Internal requests failing with 404

I’m running istio version 1.05 (also tried 1.06). I used helm for the installation with the following settings:

helm template install/kubernetes/helm/istio \
   --name istio --namespace istio-system \
   --set tracing.enabled=true \
   --set servicegraph.enabled=false \
   --set global.meshExpansion=true \
   --set grafana.enabled=true \
   --set global.mtls.enabled=true \
   --set global.k8sIngressHttps=true \
   --set sidecarInjectorWebhook.enabled=true \
   --set certmanager.enabled=true \
   --set certmanager.tag=v0.5.2 \
   --set kiali.enabled=true \
> istio.yaml

The problem I’m facing is that communication from outside the mesh works just fine. The frontend (see below) is reachable.

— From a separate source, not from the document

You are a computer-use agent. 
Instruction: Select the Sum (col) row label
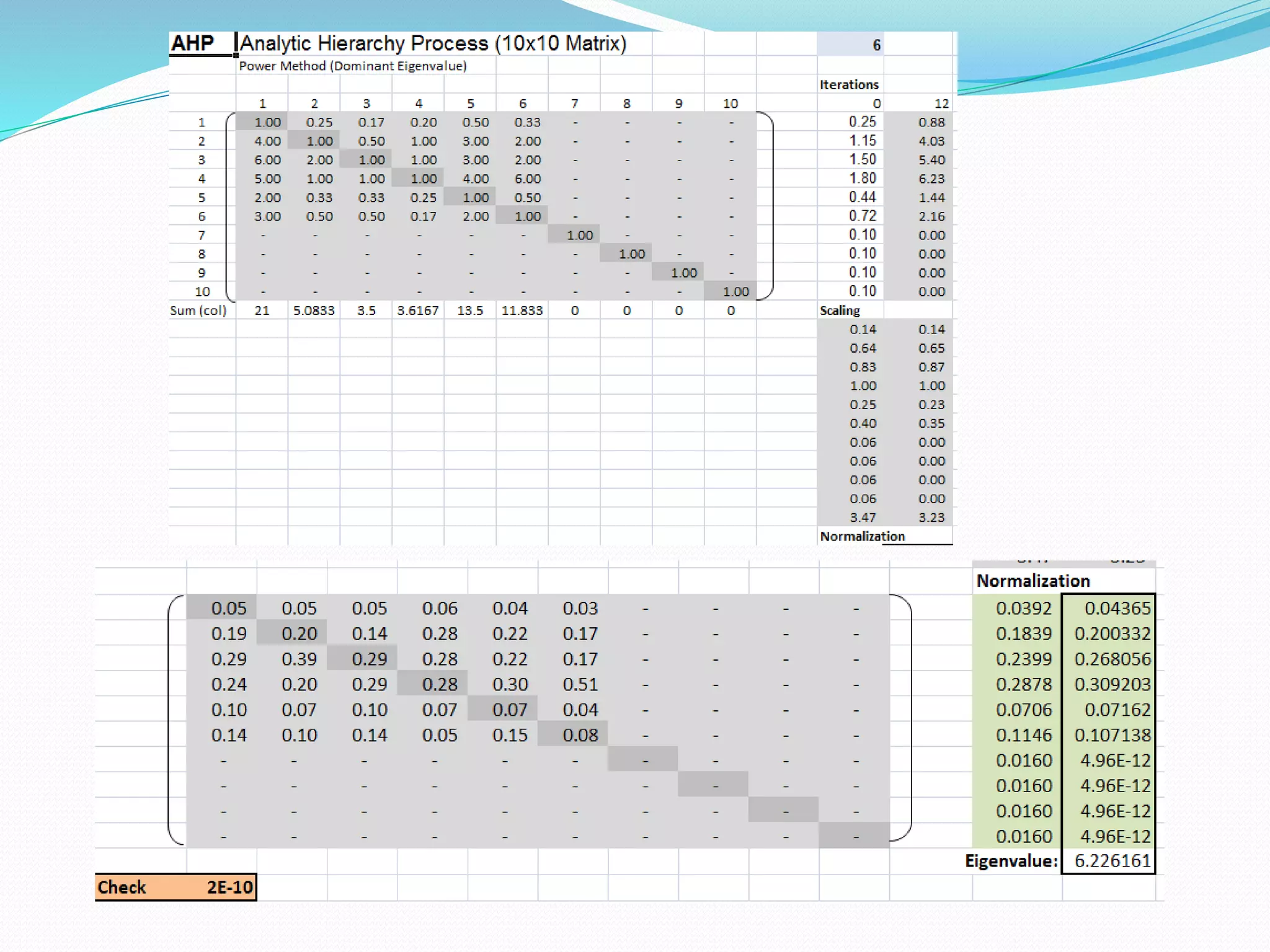(x=198, y=311)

But the service-to-service communication inside the mesh does not work. every request to a valid dns entry results in 404.

# envoy proxy log
2019-03-07T14:16:34.918Z] "GET /example-backend/infoHTTP/1.1" 404 NR 0 0 0 - "-" "curl/7.52.1" "ad7593ed-7743-49a0-a673-fd29a2e7663d" "example-backend:9292" "-" - - 10.2.200.109:9292 10.1.1.4:50460

My services are setup like this:

Backend Services:
apiVersion: v1
kind: Service
metadata:
  name: example-backend
  labels:
    app: example-backend
spec:
  type: ClusterIP
  ports:
  - port: 9292
    name: http
  selector:
    app: example-backend

---

apiVersion: apps/v1beta1
kind: Deployment
metadata:
  name: example-backend
spec:
  replicas: 2
  selector:
    matchLabels:
      app: auth-tokens
      track: stable
  strategy:
   rollingUpdate:
     maxSurge: 1
     maxUnavailable: 1
   type: RollingUpdate
  template:
    metadata:
      labels:
        app: example-backend
        version: 0.0.1
        track: stable
    spec:
      containers:
      - name: example-backend
        image: eu.gcr.io/freska-staging/example-backend:0.0.1
        imagePullPolicy: Always
        ports:
        - containerPort: 9292
        env:
        [...]
---

apiVersion: networking.istio.io/v1alpha3
kind: VirtualService
metadata:
  name: example-backend
  labels:
    app: example-backend
    access: internal
spec:
  hosts:
    - example-backend.default.svc.cluster.local
  gateways:
    - mesh
  http:
  - match:
      - uri:
          prefix: /v2/example-backend/
      - uri:
          prefix: /example-backend/info
    route:
      - destination:
          host: example-backend
          subset: stable
          port:
            number: 9292
        weight: 100
      - destination:
          host: example-backend
          subset: canary
          port:
            number: 9292
        weight: 0

---

apiVersion: networking.istio.io/v1alpha3
kind: DestinationRule
metadata:
  name: example-backend-canary-traffic
  labels:
    app: example-backend
spec:
  host: example-backend
  trafficPolicy:
    tls:
      mode: ISTIO_MUTUAL
    loadBalancer:
      simple: LEAST_CONN
  subsets:
    - name: stable
      labels:
        track: stable
    - name: canary
      labels:
        track: canary

Frontend Service:
The basic setup is identical, but the virtual service is slightly different

apiVersion: networking.istio.io/v1alpha3
kind: VirtualService
metadata:
  name: frontend
spec:
  hosts:
    - "frontend.example.io"
    - customer-accounts
  gateways:
    - public-api-gateway
    - mesh
  http:
  - match:
      - uri:
          prefix: /welcome
      - uri:
          prefix: /products
    route:
      - destination:
          host: frontend
          subset: stable
          port:
            number: 9292
        weight: 100
      - destination:
          host: frontend
          subset: canary
          port:
            number: 9292
        weight: 0

I must admit the “GET /example-backend/infoHTTP/1.1” is surprising; I expected a space before HTTP/1.1.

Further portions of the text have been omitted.